▶ **Problem details**
Pick out every row below that contains the string "agent" and copy each of those rows in full. Treat uppercase and lowercase letters as different.
— START Raw records —
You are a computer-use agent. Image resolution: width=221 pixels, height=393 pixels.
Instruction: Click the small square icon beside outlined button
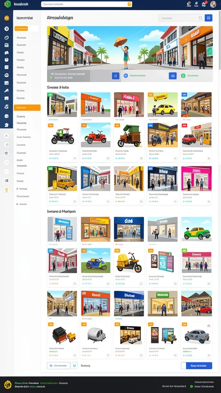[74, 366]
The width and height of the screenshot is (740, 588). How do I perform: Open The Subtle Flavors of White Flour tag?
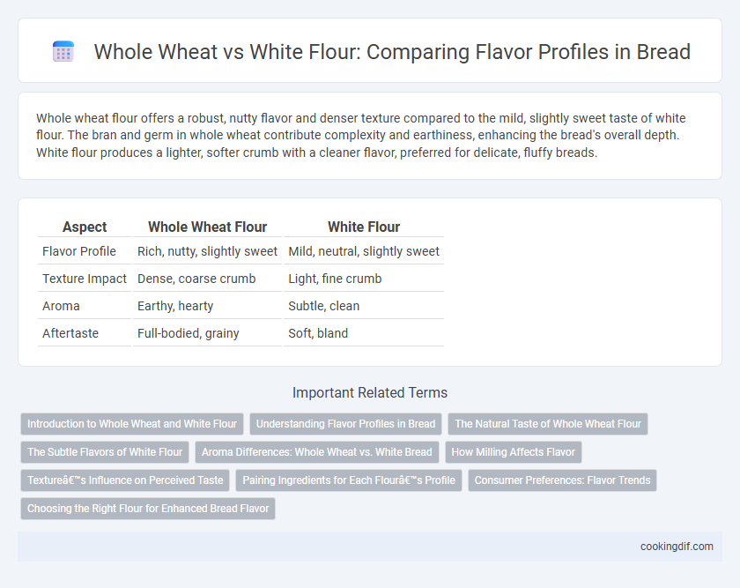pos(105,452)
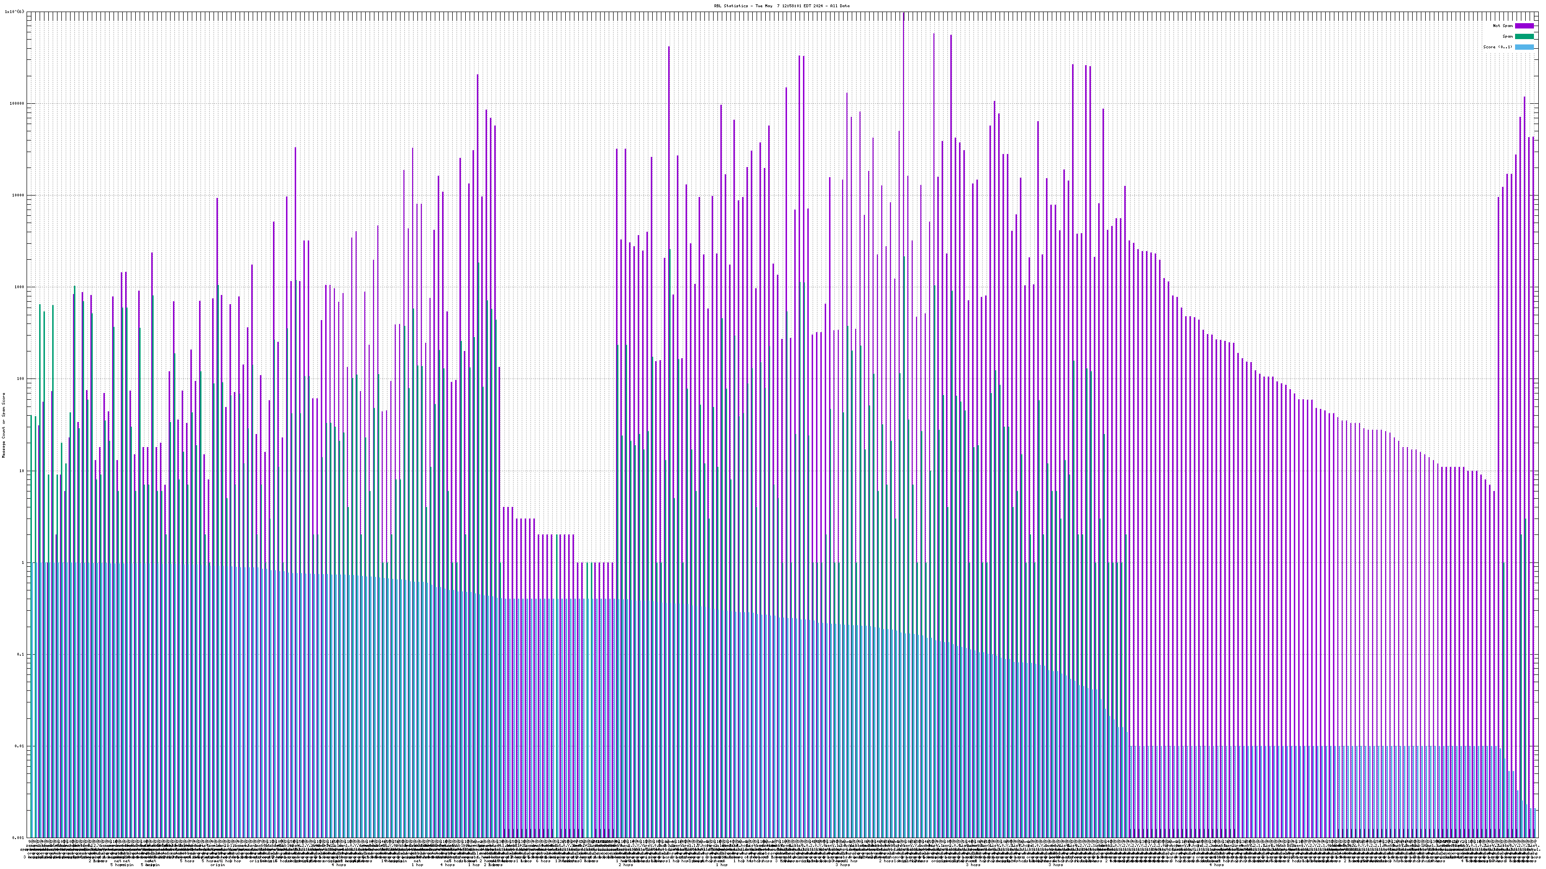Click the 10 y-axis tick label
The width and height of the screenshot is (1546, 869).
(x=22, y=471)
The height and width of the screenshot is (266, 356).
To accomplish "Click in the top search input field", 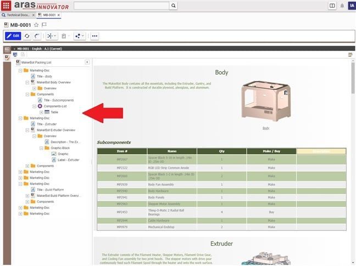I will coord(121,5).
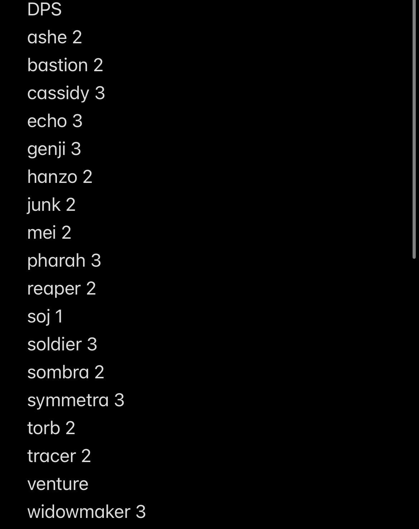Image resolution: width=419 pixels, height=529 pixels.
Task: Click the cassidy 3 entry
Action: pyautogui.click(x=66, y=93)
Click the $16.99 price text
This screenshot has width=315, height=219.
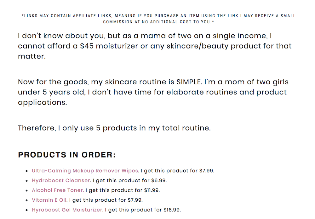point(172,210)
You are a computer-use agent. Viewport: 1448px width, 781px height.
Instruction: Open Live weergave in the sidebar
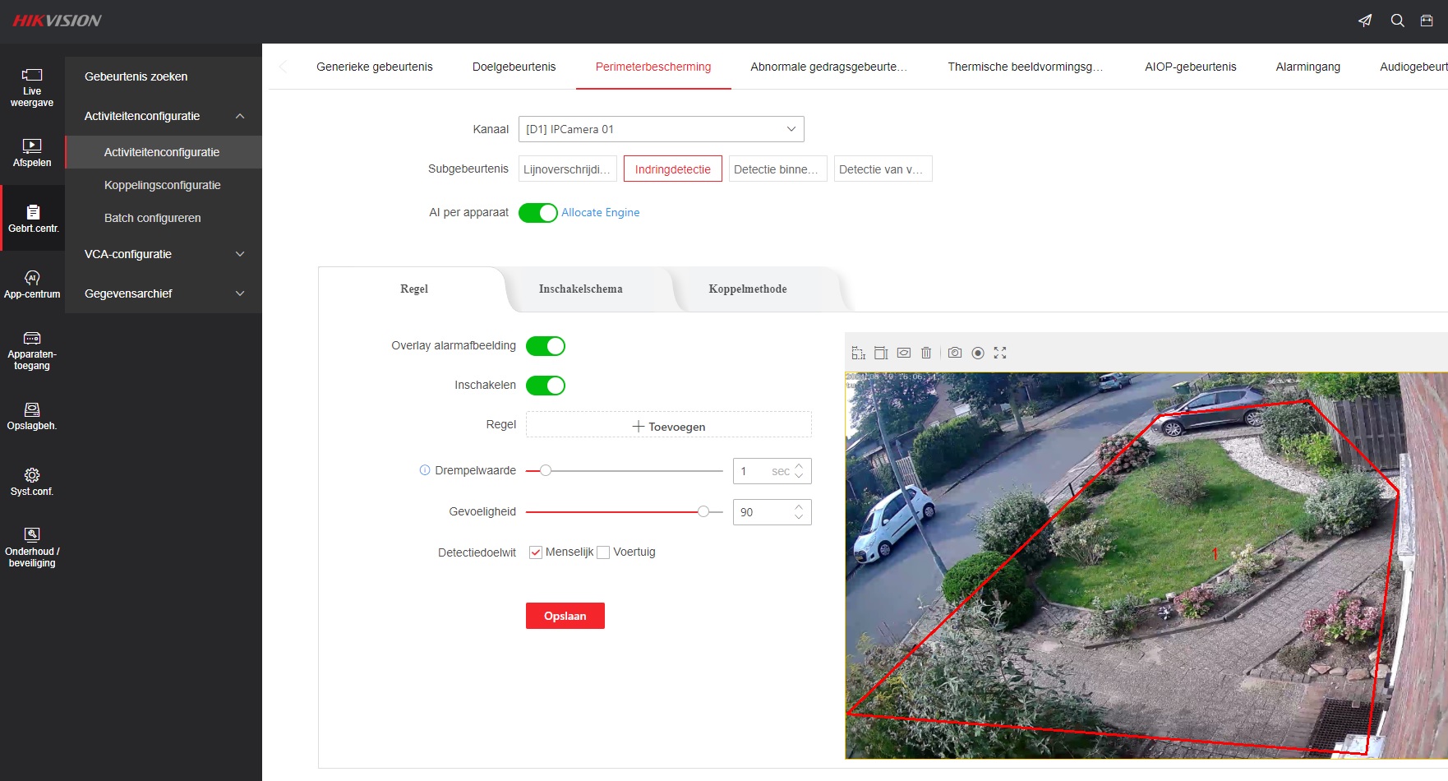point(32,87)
— END Raw records —
▶ **Final result**
You are a computer-use agent. Image resolution: width=221 pixels, height=393 pixels.
You are a computer-use agent. Viewport: 1448px width, 781px height.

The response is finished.